▶ [Goal of the exercise]: Could you please reproduce all the records below exactly, leaving out the images?

Data extract below:

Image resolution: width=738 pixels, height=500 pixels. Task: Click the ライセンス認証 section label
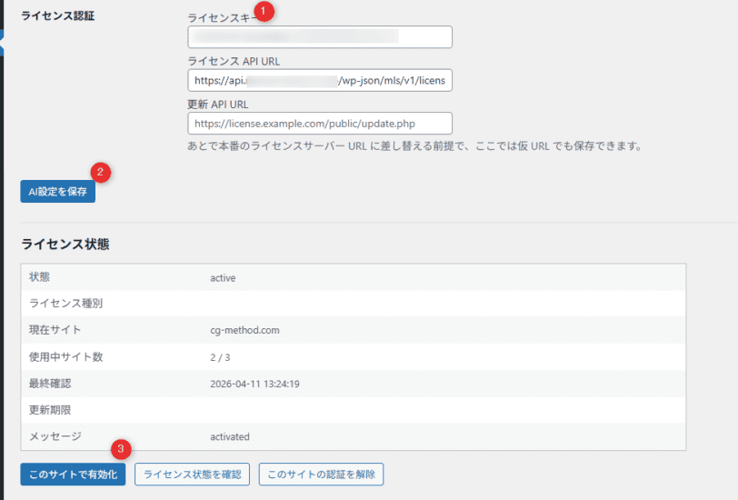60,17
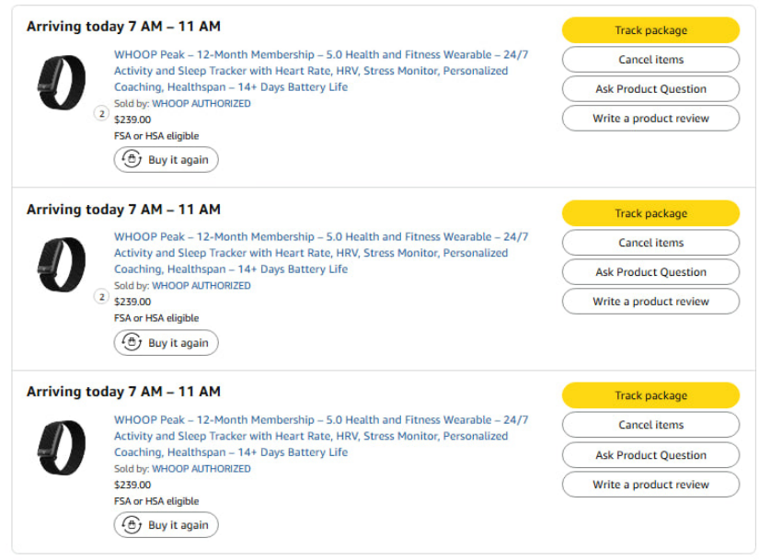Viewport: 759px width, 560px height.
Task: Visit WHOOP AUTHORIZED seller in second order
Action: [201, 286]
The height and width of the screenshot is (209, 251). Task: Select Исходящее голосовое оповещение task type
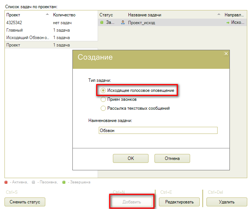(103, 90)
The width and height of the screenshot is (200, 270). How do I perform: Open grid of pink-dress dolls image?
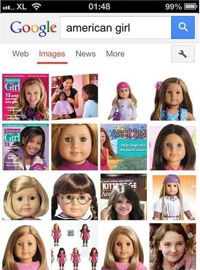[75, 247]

End of Data extract.

▶ [Written answer]:
Image resolution: width=738 pixels, height=500 pixels. Task: Click the ライセンス認証 section label
60,17
Viewport: 759px width, 560px height.
Task: Visit WHOOP AUTHORIZED seller in second order
Action: [201, 286]
The height and width of the screenshot is (209, 251). Task: Select Исходящее голосовое оповещение task type
(103, 90)
The width and height of the screenshot is (200, 270). How do I perform: Open grid of pink-dress dolls image?
[75, 247]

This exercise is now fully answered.